Where a line below holds the string "computer", that line goes into the answer.

---------- Material shown

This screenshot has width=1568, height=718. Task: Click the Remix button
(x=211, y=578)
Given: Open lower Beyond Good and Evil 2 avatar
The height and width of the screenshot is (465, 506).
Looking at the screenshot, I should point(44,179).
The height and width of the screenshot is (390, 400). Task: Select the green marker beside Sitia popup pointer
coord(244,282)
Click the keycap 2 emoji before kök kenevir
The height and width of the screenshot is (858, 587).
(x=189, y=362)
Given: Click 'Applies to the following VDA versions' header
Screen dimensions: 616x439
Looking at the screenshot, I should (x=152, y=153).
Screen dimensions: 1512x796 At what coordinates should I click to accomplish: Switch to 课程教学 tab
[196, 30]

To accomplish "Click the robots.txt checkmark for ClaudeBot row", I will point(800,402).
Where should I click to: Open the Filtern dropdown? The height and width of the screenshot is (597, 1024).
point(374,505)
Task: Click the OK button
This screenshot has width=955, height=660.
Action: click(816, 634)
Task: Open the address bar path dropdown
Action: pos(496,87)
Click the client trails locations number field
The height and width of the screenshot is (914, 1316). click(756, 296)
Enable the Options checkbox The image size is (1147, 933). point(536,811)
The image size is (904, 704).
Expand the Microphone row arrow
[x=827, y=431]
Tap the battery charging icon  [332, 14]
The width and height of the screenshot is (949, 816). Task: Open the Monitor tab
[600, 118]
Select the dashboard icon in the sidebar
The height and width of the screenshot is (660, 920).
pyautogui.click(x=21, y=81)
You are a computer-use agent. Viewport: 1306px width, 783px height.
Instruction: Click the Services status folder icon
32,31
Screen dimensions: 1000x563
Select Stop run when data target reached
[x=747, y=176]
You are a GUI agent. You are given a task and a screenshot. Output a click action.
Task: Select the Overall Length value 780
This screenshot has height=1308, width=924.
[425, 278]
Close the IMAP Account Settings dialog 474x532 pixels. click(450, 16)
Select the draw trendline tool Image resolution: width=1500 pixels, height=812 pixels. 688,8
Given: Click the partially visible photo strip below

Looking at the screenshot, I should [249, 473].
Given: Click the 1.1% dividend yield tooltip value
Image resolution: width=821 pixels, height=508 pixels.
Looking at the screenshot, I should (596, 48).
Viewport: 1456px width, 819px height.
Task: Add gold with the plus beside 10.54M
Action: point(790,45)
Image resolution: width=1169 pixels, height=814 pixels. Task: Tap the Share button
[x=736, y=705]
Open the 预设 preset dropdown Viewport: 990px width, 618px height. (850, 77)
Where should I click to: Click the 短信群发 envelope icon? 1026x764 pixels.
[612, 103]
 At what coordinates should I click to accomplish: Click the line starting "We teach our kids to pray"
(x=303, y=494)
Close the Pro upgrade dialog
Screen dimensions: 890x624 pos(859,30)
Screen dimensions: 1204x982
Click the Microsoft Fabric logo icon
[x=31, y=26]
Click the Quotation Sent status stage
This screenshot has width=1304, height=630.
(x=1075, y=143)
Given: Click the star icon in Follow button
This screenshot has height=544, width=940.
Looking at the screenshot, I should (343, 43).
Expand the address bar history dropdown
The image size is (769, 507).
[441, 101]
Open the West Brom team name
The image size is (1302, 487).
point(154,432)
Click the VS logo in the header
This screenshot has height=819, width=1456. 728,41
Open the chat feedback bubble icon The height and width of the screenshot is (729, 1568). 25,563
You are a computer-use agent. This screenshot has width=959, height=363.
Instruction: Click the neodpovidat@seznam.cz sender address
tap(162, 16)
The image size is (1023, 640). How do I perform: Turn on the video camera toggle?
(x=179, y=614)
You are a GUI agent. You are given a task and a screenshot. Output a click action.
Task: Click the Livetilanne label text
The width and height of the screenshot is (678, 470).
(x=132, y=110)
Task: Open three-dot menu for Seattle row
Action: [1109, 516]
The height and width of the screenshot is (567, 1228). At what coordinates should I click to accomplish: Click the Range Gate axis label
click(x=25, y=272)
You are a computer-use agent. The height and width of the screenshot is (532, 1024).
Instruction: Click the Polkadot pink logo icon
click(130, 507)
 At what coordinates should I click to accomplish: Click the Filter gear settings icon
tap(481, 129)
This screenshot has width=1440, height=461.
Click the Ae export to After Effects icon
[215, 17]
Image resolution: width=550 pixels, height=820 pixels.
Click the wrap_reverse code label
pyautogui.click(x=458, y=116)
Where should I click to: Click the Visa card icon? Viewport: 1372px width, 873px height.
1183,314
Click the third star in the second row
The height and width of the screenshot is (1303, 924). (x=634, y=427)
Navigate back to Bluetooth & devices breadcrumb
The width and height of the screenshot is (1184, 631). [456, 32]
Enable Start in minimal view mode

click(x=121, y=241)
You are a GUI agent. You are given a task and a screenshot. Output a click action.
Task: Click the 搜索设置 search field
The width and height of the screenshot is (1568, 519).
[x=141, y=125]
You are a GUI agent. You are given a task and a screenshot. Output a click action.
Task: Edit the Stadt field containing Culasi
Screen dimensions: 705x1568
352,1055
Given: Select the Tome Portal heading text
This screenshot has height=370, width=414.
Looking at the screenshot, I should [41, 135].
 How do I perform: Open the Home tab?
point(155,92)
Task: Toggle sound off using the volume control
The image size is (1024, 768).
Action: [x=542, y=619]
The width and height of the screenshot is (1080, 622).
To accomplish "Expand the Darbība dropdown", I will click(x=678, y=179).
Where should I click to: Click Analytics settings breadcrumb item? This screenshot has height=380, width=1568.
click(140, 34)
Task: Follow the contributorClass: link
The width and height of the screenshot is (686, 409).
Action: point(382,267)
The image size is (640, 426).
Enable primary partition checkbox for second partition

--------------------

### Expected answer
You are a computer-use agent. Viewport: 1306px width, 783px height.
You are a computer-use agent. This screenshot has width=959, height=363.
You are a computer-use agent. The height and width of the screenshot is (532, 1024).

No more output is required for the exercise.